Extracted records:
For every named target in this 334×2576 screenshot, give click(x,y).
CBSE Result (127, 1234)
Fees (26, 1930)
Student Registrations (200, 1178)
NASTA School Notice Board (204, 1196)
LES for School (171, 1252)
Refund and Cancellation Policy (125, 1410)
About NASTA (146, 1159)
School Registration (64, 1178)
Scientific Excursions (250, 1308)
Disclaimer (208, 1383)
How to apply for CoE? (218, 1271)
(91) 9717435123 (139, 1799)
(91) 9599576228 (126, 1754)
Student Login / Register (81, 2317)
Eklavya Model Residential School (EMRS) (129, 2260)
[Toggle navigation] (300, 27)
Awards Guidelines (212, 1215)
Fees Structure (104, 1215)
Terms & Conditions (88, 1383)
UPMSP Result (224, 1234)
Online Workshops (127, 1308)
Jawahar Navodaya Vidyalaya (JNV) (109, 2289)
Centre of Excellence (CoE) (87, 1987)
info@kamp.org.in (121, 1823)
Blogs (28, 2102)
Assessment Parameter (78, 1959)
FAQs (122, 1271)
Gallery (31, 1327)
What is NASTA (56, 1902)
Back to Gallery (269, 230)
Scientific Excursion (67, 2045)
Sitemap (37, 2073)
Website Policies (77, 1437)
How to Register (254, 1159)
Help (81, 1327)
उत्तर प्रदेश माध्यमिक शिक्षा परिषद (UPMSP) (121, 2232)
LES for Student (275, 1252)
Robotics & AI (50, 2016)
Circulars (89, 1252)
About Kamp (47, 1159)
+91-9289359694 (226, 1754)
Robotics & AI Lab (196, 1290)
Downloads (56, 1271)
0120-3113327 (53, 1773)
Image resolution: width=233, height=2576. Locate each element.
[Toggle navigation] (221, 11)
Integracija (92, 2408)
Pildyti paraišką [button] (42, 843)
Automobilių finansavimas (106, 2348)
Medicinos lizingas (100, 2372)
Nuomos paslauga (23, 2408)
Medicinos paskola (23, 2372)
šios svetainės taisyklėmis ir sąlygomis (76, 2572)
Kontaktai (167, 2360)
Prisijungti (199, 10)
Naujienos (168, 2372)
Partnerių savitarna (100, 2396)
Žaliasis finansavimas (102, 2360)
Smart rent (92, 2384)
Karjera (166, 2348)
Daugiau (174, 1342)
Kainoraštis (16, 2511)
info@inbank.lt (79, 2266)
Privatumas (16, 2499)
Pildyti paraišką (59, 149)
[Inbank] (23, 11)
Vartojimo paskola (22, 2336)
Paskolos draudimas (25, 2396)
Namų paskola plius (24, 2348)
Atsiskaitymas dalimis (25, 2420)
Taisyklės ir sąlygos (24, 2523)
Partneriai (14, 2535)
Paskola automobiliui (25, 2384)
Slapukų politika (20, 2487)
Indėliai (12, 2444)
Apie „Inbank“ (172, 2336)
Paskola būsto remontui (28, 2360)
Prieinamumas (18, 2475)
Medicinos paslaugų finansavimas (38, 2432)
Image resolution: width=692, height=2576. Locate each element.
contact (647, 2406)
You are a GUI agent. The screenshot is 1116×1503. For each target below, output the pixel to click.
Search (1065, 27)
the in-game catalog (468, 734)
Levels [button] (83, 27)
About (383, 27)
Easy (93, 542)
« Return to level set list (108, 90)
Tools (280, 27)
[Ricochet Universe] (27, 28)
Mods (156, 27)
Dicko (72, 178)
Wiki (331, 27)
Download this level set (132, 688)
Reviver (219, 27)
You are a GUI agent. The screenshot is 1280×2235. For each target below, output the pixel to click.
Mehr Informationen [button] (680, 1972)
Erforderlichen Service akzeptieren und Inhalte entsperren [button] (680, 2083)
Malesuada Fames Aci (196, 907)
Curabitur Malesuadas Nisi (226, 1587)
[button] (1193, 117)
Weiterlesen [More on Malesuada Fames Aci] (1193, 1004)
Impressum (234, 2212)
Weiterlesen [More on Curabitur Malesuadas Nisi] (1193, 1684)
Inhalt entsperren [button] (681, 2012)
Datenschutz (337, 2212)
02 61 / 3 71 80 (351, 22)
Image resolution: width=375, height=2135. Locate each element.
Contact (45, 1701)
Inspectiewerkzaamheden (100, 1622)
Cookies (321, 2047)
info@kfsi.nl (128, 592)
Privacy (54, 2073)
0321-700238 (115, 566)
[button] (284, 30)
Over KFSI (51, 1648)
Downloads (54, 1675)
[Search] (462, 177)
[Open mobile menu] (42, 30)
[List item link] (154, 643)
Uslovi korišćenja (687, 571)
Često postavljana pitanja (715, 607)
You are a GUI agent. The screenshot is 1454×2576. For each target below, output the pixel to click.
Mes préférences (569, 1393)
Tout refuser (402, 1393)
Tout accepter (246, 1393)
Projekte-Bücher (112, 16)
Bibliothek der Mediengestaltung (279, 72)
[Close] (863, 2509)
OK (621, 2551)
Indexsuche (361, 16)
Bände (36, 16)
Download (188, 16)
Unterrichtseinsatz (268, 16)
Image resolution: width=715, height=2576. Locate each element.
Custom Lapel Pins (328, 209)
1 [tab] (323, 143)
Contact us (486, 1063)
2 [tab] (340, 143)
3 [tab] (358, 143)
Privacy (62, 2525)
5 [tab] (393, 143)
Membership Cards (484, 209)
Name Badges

**Exercise directions**:
Rewrite all the rows above as a Markdown table with the columns Number and Row text, giving each row its number and skipping any blank lines.

**Written solution**:
| Number | Row text |
|---|---|
| 1 | For every named target in this 334×2576 screenshot, give click(x,y). |
| 2 | CBSE Result (127, 1234) |
| 3 | Fees (26, 1930) |
| 4 | Student Registrations (200, 1178) |
| 5 | NASTA School Notice Board (204, 1196) |
| 6 | LES for School (171, 1252) |
| 7 | Refund and Cancellation Policy (125, 1410) |
| 8 | About NASTA (146, 1159) |
| 9 | School Registration (64, 1178) |
| 10 | Scientific Excursions (250, 1308) |
| 11 | Disclaimer (208, 1383) |
| 12 | How to apply for CoE? (218, 1271) |
| 13 | (91) 9717435123 (139, 1799) |
| 14 | (91) 9599576228 (126, 1754) |
| 15 | Student Login / Register (81, 2317) |
| 16 | Eklavya Model Residential School (EMRS) (129, 2260) |
| 17 | [Toggle navigation] (300, 27) |
| 18 | Awards Guidelines (212, 1215) |
| 19 | Fees Structure (104, 1215) |
| 20 | Terms & Conditions (88, 1383) |
| 21 | UPMSP Result (224, 1234) |
| 22 | Online Workshops (127, 1308) |
| 23 | Jawahar Navodaya Vidyalaya (JNV) (109, 2289) |
| 24 | Centre of Excellence (CoE) (87, 1987) |
| 25 | info@kamp.org.in (121, 1823) |
| 26 | Blogs (28, 2102) |
| 27 | Assessment Parameter (78, 1959) |
| 28 | FAQs (122, 1271) |
| 29 | Gallery (31, 1327) |
| 30 | What is NASTA (56, 1902) |
| 31 | Back to Gallery (269, 230) |
| 32 | Scientific Excursion (67, 2045) |
| 33 | Sitemap (37, 2073) |
| 34 | Website Policies (77, 1437) |
| 35 | How to Register (254, 1159) |
| 36 | Help (81, 1327) |
| 37 | उत्तर प्रदेश माध्यमिक शिक्षा परिषद (UPMSP) (121, 2232) |
| 38 | LES for Student (275, 1252) |
| 39 | Robotics & AI (50, 2016) |
| 40 | Circulars (89, 1252) |
| 41 | About Kamp (47, 1159) |
| 42 | +91-9289359694 (226, 1754) |
| 43 | Robotics & AI Lab (196, 1290) |
| 44 | Downloads (56, 1271) |
| 45 | 0120-3113327 (53, 1773) |
| 46 | Image resolution: width=233, height=2576. Locate each element. |
| 47 | [Toggle navigation] (221, 11) |
| 48 | Integracija (92, 2408) |
| 49 | Pildyti paraišką [button] (42, 843) |
| 50 | Automobilių finansavimas (106, 2348) |
| 51 | Medicinos lizingas (100, 2372) |
| 52 | Nuomos paslauga (23, 2408) |
| 53 | Medicinos paskola (23, 2372) |
| 54 | šios svetainės taisyklėmis ir sąlygomis (76, 2572) |
| 55 | Kontaktai (167, 2360) |
| 56 | Prisijungti (199, 10) |
| 57 | Naujienos (168, 2372) |
| 58 | Partnerių savitarna (100, 2396) |
| 59 | Žaliasis finansavimas (102, 2360) |
| 60 | Smart rent (92, 2384) |
| 61 | Karjera (166, 2348) |
| 62 | Daugiau (174, 1342) |
| 63 | Kainoraštis (16, 2511) |
| 64 | info@inbank.lt (79, 2266) |
| 65 | Privatumas (16, 2499) |
| 66 | Pildyti paraišką (59, 149) |
| 67 | [Inbank] (23, 11) |
| 68 | Vartojimo paskola (22, 2336) |
| 69 | Paskolos draudimas (25, 2396) |
| 70 | Namų paskola plius (24, 2348) |
| 71 | Atsiskaitymas dalimis (25, 2420) |
| 72 | Taisyklės ir sąlygos (24, 2523) |
| 73 | Partneriai (14, 2535) |
| 74 | Paskola automobiliui (25, 2384) |
| 75 | Slapukų politika (20, 2487) |
| 76 | Indėliai (12, 2444) |
| 77 | Apie „Inbank“ (172, 2336) |
| 78 | Paskola būsto remontui (28, 2360) |
| 79 | Prieinamumas (18, 2475) |
| 80 | Medicinos paslaugų finansavimas (38, 2432) |
| 81 | Image resolution: width=692, height=2576. Locate each element. |
| 82 | contact (647, 2406) |
| 83 | You are a GUI agent. The screenshot is 1116×1503. For each target below, output the pixel to click. |
| 84 | Search (1065, 27) |
| 85 | the in-game catalog (468, 734) |
| 86 | Levels [button] (83, 27) |
| 87 | About (383, 27) |
| 88 | Easy (93, 542) |
| 89 | « Return to level set list (108, 90) |
| 90 | Tools (280, 27) |
| 91 | [Ricochet Universe] (27, 28) |
| 92 | Mods (156, 27) |
| 93 | Dicko (72, 178) |
| 94 | Wiki (331, 27) |
| 95 | Download this level set (132, 688) |
| 96 | Reviver (219, 27) |
| 97 | You are a GUI agent. The screenshot is 1280×2235. For each target below, output the pixel to click. |
| 98 | Mehr Informationen [button] (680, 1972) |
| 99 | Erforderlichen Service akzeptieren und Inhalte entsperren [button] (680, 2083) |
| 100 | Malesuada Fames Aci (196, 907) |
| 101 | Curabitur Malesuadas Nisi (226, 1587) |
| 102 | [button] (1193, 117) |
| 103 | Weiterlesen [More on Malesuada Fames Aci] (1193, 1004) |
| 104 | Impressum (234, 2212) |
| 105 | Weiterlesen [More on Curabitur Malesuadas Nisi] (1193, 1684) |
| 106 | Inhalt entsperren [button] (681, 2012) |
| 107 | Datenschutz (337, 2212) |
| 108 | 02 61 / 3 71 80 (351, 22) |
| 109 | Image resolution: width=375, height=2135. Locate each element. |
| 110 | Contact (45, 1701) |
| 111 | Inspectiewerkzaamheden (100, 1622) |
| 112 | Cookies (321, 2047) |
| 113 | info@kfsi.nl (128, 592) |
| 114 | Privacy (54, 2073) |
| 115 | 0321-700238 (115, 566) |
| 116 | [button] (284, 30) |
| 117 | Over KFSI (51, 1648) |
| 118 | Downloads (54, 1675) |
| 119 | [Search] (462, 177) |
| 120 | [Open mobile menu] (42, 30) |
| 121 | [List item link] (154, 643) |
| 122 | Uslovi korišćenja (687, 571) |
| 123 | Često postavljana pitanja (715, 607) |
| 124 | You are a GUI agent. The screenshot is 1454×2576. For each target below, output the pixel to click. |
| 125 | Mes préférences (569, 1393) |
| 126 | Tout refuser (402, 1393) |
| 127 | Tout accepter (246, 1393) |
| 128 | Projekte-Bücher (112, 16) |
| 129 | Bibliothek der Mediengestaltung (279, 72) |
| 130 | [Close] (863, 2509) |
| 131 | OK (621, 2551) |
| 132 | Indexsuche (361, 16) |
| 133 | Bände (36, 16) |
| 134 | Download (188, 16) |
| 135 | Unterrichtseinsatz (268, 16) |
| 136 | Image resolution: width=715, height=2576. Locate each element. |
| 137 | Custom Lapel Pins (328, 209) |
| 138 | 1 [tab] (323, 143) |
| 139 | Contact us (486, 1063) |
| 140 | 2 [tab] (340, 143) |
| 141 | 3 [tab] (358, 143) |
| 142 | Privacy (62, 2525) |
| 143 | 5 [tab] (393, 143) |
| 144 | Membership Cards (484, 209) |
| 145 | Name Badges |